■ **Problem details**
The result should be every line in the material below containing the string "will".

■ **The records**

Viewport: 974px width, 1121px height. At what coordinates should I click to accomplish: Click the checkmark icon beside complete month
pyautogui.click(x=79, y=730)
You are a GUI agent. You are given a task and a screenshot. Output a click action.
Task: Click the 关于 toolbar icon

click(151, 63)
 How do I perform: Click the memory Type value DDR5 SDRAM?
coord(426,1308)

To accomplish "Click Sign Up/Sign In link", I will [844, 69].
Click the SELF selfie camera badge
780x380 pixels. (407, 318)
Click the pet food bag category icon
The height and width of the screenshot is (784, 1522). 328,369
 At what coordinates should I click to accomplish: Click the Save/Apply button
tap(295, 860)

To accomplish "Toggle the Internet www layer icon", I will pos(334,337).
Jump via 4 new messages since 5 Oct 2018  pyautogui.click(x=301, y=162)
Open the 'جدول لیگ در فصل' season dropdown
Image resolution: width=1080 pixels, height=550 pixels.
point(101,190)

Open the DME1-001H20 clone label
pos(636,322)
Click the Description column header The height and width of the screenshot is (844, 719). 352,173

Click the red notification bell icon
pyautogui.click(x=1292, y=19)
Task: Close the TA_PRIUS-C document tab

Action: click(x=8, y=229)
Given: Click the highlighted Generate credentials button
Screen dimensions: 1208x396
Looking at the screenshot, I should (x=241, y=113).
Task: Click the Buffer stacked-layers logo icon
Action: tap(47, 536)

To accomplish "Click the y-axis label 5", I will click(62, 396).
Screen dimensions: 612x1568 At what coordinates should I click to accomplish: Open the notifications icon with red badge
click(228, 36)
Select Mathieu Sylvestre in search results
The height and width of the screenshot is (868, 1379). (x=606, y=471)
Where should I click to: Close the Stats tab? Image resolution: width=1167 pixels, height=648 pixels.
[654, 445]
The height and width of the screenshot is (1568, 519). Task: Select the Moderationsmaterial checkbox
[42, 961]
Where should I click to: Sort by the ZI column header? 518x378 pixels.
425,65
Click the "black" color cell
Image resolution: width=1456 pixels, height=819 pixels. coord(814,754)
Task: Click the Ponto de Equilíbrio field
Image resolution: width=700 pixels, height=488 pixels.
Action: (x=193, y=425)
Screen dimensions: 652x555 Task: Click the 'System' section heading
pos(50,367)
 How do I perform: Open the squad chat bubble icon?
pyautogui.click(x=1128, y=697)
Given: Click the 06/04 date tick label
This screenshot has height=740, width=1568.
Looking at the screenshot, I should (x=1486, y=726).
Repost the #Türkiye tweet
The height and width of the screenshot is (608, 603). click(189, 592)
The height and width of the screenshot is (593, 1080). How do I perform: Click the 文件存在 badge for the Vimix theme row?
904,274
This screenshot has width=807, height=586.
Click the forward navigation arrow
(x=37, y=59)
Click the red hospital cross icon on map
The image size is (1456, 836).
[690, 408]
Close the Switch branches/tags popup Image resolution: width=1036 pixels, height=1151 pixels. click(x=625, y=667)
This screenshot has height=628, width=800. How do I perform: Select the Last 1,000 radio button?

■ **Answer section**
To accomplish "Click Sign Up/Sign In link", I will [844, 69].
To accomplish "Toggle the Internet www layer icon", I will pos(334,337).
To accomplish "Click the y-axis label 5", I will click(62, 396).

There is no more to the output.